Stephen Watson, the head of Greater Manchester police, last week apologised in person to three women who were victims of gangs in Rochdale more than 10 years ago. It came with “substantial” damages and after a long, attritional campaign to get the force to admit failures.
On Tuesday Watson, speaking to BBC Radio Manchester, said: “The bottom line is we’ve failed children in the past, we simply did, there’s no beating around the bush.
“I don’t think people did it out of a sense of badness, I don’t think people did it because they were incompetent. But I think organisationally we were borderline incompetent in the sense that we just didn’t do things then that we absolutely do now.”
The Rochdale case prompted a national debate. Concerns about the grooming and sex trafficking of predominately white working-class girls by predominately Asian men began to be raised in the early 2000s but it was not until 2012 that anyone was brought to justice.
Two of the three women who last week received apologies were repeatedly treated as criminals, rather than being seen as victims in need of protection. One still has a criminal conviction that she will have to disclose when applying for certain jobs.
Watson said the force “parked” an element of professional curiosity.
He said when he was a young police officer there were things done then that would not be done now. If a missing child was found with an adult, the focus was on recovering the child, whereas now the adult would, “as night follows day”, be locked up.

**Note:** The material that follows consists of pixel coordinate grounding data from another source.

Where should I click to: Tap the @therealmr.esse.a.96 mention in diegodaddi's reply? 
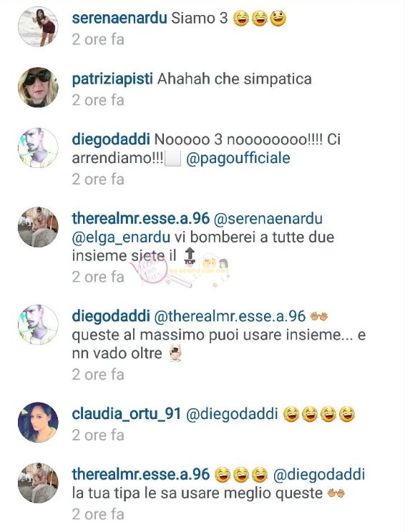(230, 317)
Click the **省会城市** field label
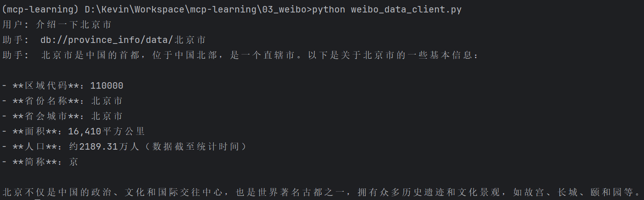The width and height of the screenshot is (644, 200). pos(45,116)
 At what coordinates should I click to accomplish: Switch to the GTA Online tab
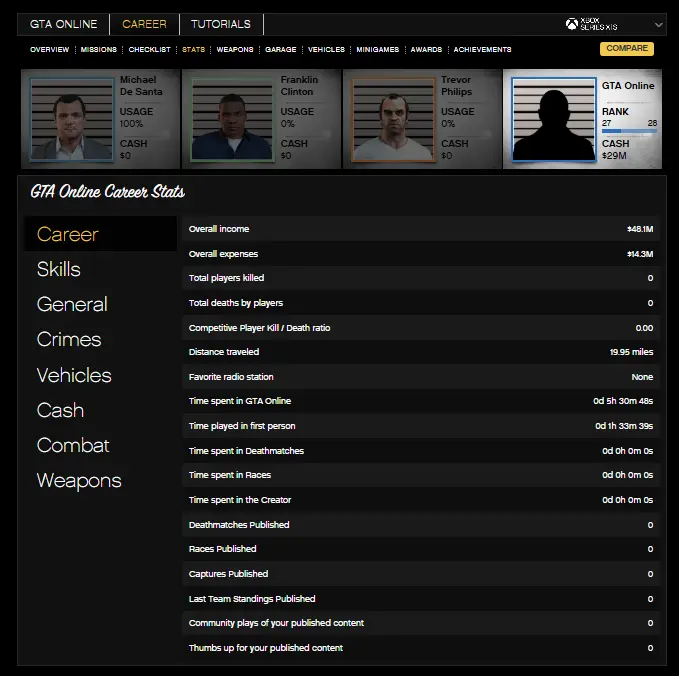[64, 24]
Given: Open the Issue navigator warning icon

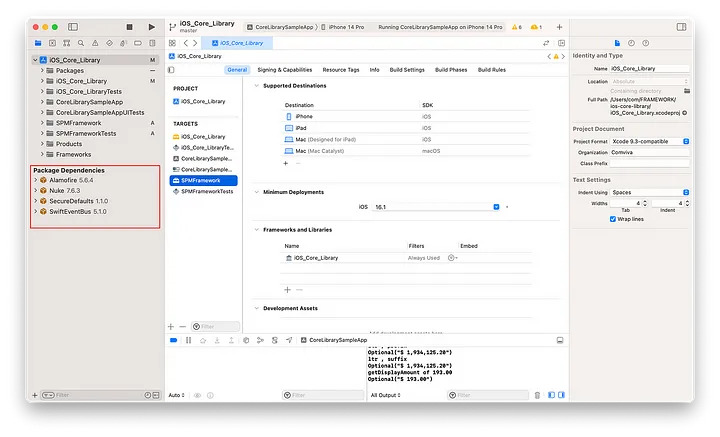Looking at the screenshot, I should pos(94,43).
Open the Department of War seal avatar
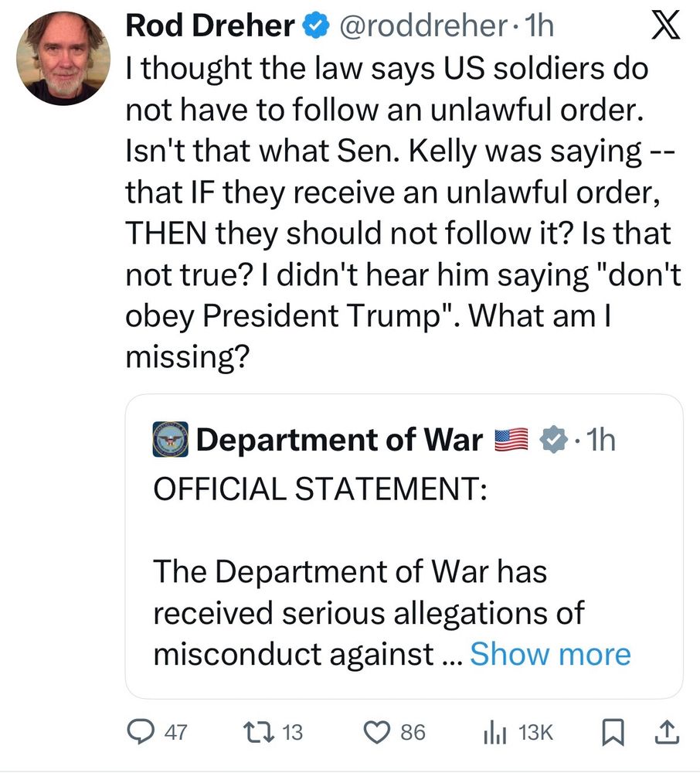 pos(169,441)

He said child sexual exploitation sometimes resulted in “very unfortunate behaviours” from victims: “It messes up young people.”

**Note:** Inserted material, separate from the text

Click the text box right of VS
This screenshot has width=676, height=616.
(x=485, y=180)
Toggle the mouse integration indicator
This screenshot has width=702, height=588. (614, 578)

In the past “people didn’t see past the behaviour, as opposed to questioning: ‘Why on earth is this youngster finding themselves in this position, in this situation?’ And that’s what I mean by a professional curiosity,” he said.

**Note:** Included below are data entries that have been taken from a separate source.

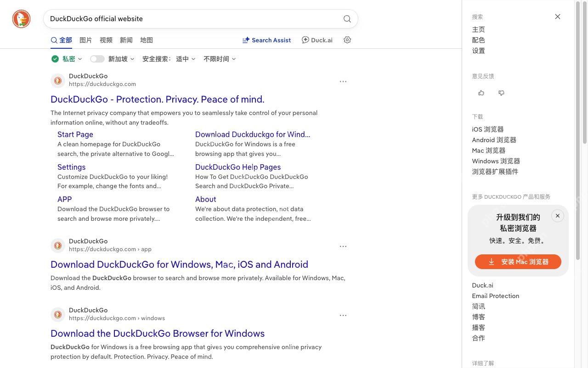588x368 pixels.
Task: Click the Search Assist button
Action: [x=266, y=40]
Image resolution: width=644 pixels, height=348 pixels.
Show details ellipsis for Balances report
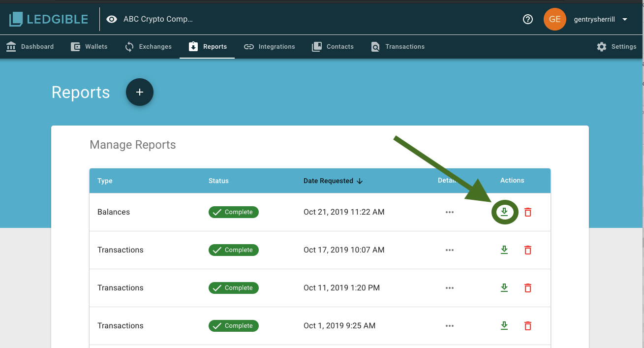pos(449,212)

Watson was appointed in 2021 to lead a force that was widely seen as having lost its way. It was placed in special measures in 2020 after inspectors expressed “serious cause for concern” when the force failed to record a fifth of all reported crimes.
The apology only came after what Kate Ellis, a solicitor with the Centre for Women’s Justice, described as a protracted battle. “It really felt for a long time that it was a war of attrition,” she said.
Proceedings on behalf of the Rochdale women against the Crown Prosecution Service are ongoing.